O'Reilly logo

Parallel R by Stephen Weston, Q. Ethan McCallum

Stay ahead with the world's most comprehensive technology and business learning platform.

With Safari, you learn the way you learn best. Get unlimited access to videos, live online training, learning paths, books, tutorials, and more.

Start Free Trial

No credit card required

Chapter 1. Getting Started

This chapter sets the pace for the rest of the book. If you’re in a hurry, feel free to skip to the chapter you need. (The section In a Hurry? has a quick-ref look at the various strategies and where they fit. That should help you pick a starting point.) Just make sure you come back here to understand our choice of vocabulary, how we chose what to cover, and so on.

Why R?

It’s tough to argue with R. Who could dislike a high-quality, cross-platform, open-source statistical software product? It has an interactive console for exploratory work. It can run as a scripting language to repeat a process you’ve captured. It has a lot of statistical calculations built-in so you don’t have to reinvent the wheel. Did we mention that R is free?

When the base toolset isn’t enough, R users have access to a rich ecosystem of add-on packages and a gaggle of GUIs to make their lives even easier. No wonder R has become a favorite in the age of Big Data.

Since R is perfect, then, we can end this book. Right?

Not quite. It’s precisely the Big Data age that has exposed R’s blemishes.

Why Not R?

These imperfections stem not from defects in the software itself, but from the passage of time: quite simply, R was not built in anticipation of the Big Data revolution.

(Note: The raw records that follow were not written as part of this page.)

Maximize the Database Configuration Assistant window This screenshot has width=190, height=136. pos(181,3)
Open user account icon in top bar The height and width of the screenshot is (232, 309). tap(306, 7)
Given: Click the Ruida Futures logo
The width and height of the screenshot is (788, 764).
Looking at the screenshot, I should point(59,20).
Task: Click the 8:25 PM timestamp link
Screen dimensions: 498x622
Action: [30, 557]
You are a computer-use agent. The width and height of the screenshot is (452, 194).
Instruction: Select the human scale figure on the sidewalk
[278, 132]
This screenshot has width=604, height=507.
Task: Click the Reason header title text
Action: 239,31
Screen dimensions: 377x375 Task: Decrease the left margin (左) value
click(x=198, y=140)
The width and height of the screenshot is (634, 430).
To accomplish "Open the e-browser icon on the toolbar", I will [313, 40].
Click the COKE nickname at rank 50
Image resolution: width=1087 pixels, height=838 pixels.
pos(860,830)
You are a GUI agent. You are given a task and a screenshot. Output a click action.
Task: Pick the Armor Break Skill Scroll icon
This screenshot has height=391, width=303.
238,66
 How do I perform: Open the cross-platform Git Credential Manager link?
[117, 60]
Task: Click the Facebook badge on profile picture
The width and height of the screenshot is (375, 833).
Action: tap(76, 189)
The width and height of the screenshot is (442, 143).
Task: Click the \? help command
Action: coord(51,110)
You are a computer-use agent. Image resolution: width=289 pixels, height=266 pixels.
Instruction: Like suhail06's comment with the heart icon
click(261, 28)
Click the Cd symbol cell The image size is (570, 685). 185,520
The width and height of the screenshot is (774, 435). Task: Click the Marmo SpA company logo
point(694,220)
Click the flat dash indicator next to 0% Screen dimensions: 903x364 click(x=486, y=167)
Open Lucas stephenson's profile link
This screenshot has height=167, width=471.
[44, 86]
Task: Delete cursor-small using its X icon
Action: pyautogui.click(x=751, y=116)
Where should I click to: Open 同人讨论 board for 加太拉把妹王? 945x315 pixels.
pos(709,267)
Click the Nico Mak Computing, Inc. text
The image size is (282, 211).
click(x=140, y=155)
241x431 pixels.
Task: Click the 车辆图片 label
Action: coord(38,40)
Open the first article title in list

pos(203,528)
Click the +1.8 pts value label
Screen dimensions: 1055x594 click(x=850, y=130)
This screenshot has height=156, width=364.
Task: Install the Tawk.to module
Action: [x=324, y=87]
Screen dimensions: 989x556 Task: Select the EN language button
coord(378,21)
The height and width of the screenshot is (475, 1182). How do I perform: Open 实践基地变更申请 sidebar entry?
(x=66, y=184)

R was born in 1995. Disk space was expensive, RAM even more so, and this thing called The Internet was just getting its legs. Notions of “large-scale data analysis” and “high-performance computing” were reasonably rare. Outside of Wall Street firms and university research labs, there just wasn’t that much data to crunch.

Fast-forward to the present day and hardware costs just a fraction of what it used to. Computing power is available online for pennies. Everyone is suddenly interested in collecting and analyzing data, and the necessary resources are well within reach.

This surge in data analysis has brought two of R’s limitations to the forefront: it’s single-threaded and memory-bound. Allow us to explain:

It’s single-threaded

The R language has no explicit constructs for parallelism, such as threads or mutexes. An out-of-the-box R install cannot take advantage of multiple CPUs.

It’s memory-bound

R requires that your entire dataset[1] fit in memory (RAM).[2] Four gigabytes of RAM will not hold eight gigabytes of data, no matter how much you smile when you ask.

While these are certainly inconvenient, they’re hardly insurmountable.

The Solution: Parallel Execution

People have created a series of workarounds over the years. Doing a lot of matrix math? You can build R against a multithreaded basic linear algebra subprogram (BLAS). Churning through large datasets? Use a relational database or another manual method to retrieve your data in smaller, more manageable pieces. And so on, and so forth.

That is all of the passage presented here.